WRITTEN PROBLEM 1: Please reproduce word for word the lines of the records from the line containing "Where should I click to: Click" to the line containing "Action: pos(36,44)", both included.

GIVEN PASSAGE:
┌──

I just make that observation and put one question to Mrs Harrison: under paragraph 5, you say, "The House of Lords operates its own Catering and Retail Service. Whilst there is considerable management and co-operation between the two services, particularly in areas such as procurement and IT, there is no legal or formal link between the two services, and the services are separately funded by each House". Are you aware of any moves in the other place to treat those unelected Members differently from the elected Members in this place?
Sue Harrison: I’m not sure this entirely answers your question, Mr Russell, but I am aware of Members of the House of Lords who would very much like to have wider access to the House of Commons catering facilities. Certainly, in my many years here, there has been very little engagement at the formal political level between, for example, this Committee and its counterpart Committee in the Lords to explore how there might be greater sharing, not only of the services, but cross-funding of those services.
Q131
Bob Russell: The point I’m getting at is whether the elected House, its Members and its staff, are under cost-reducing measures that are not happening at the other end of the building?
Sue Harrison: To the best of my knowledge, we are probably further down the track in the Commons than they are in the Lords.
Q132
Bob Russell: That’s a very diplomatic answer. Okay, thank you. Can I just ask one supplementary to that? What is meant by "cooperation in areas such as procurement"? Is that procurement of foodstuffs and drinks?
Sue Harrison: Yes.
Q133
Bob Russell: So, we are already trying to get a reduced price, because of the purchasing power of the two Houses.
Sue Harrison: Food costs, beverage costs; we are increasingly going out to joint procurement with our colleagues in the House of Lords. One of the reasons that the IT procurement is being taken more slowly is because, for example, the EPOS contract that has just been awarded is to get both Houses onto the same platform, so that we will then be able to share the same IT, and PICT will then only have one EPOS solution to have to support on its network. So, once we are onto common IT systems, then there can be an awful lot more sharing of data and information across the two bodies.
Q134
Bob Russell: Just take one vegetable commodity: is there one person buying potatoes for the entire Parliamentary estate, or are there two, three or four people buying potatoes for the Parliamentary estate?
Sue Harrison: The contracts are let jointly with the House of Lords in that instance, and what we would generally do is, when we award the contract, we will set up a framework with two or three suppliers so that, over the lifetime of the contract, you’re having ongoing competition, because one of the issues with food is that the commodity price changes very frequently. Once that framework is set up, the chefs will be ordering online. They simply say how many cabbages they need; that then is centralised on the system by one purchasing office for the Commons that then places that with the company that has the best price for cabbages for that week, to use your example.
Chair: I think if I could just add to the points raised by Mr Russell, in that the Clerk’s note to us says that the present subsidy in the House of Lords is £1.5 million in 2009/10; it’s expected to reduce to £1.14 million over the next three years. I do know there are price rises intended in the House of Lords, but I don’t know more than those outlined figures.

└──

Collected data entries
┌──

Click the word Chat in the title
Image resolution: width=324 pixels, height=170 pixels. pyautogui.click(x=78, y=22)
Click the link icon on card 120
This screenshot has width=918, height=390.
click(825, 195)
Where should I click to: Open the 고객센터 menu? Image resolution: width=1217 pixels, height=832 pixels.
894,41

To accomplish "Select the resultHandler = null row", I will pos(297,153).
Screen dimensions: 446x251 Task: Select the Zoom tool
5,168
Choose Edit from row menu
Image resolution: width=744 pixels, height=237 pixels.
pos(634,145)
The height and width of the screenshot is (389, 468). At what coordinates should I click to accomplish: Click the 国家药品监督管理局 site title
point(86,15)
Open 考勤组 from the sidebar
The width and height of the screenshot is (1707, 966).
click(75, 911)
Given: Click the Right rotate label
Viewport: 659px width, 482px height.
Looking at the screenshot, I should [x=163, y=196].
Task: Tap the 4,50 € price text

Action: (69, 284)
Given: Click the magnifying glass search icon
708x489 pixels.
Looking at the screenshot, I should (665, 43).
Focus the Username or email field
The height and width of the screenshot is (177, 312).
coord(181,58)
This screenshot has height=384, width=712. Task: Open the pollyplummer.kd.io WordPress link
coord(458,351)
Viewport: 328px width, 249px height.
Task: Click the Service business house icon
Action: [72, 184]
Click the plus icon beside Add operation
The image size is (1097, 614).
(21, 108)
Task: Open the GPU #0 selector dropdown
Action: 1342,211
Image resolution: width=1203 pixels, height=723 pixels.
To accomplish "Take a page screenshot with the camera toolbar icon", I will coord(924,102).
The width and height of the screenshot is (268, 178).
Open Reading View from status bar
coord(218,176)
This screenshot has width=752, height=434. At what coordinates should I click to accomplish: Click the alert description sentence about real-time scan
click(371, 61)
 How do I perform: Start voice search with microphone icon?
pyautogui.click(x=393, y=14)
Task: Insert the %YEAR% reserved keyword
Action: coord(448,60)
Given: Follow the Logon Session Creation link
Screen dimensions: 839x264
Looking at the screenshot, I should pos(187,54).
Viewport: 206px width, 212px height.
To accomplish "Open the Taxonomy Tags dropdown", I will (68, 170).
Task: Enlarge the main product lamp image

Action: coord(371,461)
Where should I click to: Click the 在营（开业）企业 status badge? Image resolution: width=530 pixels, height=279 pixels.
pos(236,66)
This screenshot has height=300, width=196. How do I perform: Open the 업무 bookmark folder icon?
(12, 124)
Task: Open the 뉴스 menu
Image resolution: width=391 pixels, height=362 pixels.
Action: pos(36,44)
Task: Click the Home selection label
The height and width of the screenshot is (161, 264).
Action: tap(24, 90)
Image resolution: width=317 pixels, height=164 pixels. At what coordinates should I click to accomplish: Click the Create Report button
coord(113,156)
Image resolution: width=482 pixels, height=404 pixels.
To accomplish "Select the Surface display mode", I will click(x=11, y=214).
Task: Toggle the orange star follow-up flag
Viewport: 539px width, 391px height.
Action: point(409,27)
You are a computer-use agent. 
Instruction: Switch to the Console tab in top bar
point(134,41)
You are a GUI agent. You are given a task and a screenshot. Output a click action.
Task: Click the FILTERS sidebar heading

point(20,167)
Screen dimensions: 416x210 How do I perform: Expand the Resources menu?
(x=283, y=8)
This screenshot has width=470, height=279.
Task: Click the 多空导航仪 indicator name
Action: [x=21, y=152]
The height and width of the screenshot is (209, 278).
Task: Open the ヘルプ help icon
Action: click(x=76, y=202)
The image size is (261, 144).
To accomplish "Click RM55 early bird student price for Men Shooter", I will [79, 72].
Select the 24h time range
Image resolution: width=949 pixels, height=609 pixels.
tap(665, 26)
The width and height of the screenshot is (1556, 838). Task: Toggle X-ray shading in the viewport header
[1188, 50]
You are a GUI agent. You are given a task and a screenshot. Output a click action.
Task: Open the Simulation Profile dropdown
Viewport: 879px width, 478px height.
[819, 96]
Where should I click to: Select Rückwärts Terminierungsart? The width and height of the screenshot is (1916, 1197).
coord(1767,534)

└──

WRITTEN PROBLEM 2: Write what comes next in the committee hearing on House of Commons catering, picking up after its final line.

TASK RESPONSE 1:
Where should I click to: Click the 在营（开业）企业 status badge? Image resolution: width=530 pixels, height=279 pixels.
pos(236,66)
This screenshot has height=300, width=196. How do I perform: Open the 업무 bookmark folder icon?
(12, 124)
Task: Open the 뉴스 menu
Image resolution: width=391 pixels, height=362 pixels.
Action: pos(36,44)

TASK RESPONSE 2:
Bob Russell: In terms of the economies in Mrs Harrison’s breakdown, there are considerably more non-elected Lords than there are elected Members of Parliament.
Chair: Yes, but any moves towards getting integration of procurement, for example, would, of course, have to be agreed.
Bob Russell: Yes.
Q135
Tessa Munt: I’m going to take you to Annex D. I just want to clarify one or two things, which I couldn’t understand when I was going through this earlier. You’ve got unallocated staff costs of nearly £1 million. What? How?
Sue Harrison: Those are the central management and admin posts that are not directly working in these specific areas. So, take, for example, someone like myself or my Executive Chef; rather than trying to allocate a proportion of our time to each business area-
Tessa Munt: So, those are your senior managers?
Sue Harrison: Senior managers, central managers. The purchasing, stores, goods-receiving staff, the linen room, staff who are away on maternity leave, long-term sick-those sorts of unallocated costs. That way, we actually leave the managers who are responsible for each of these areas to control the costs that they themselves are able to influence and control.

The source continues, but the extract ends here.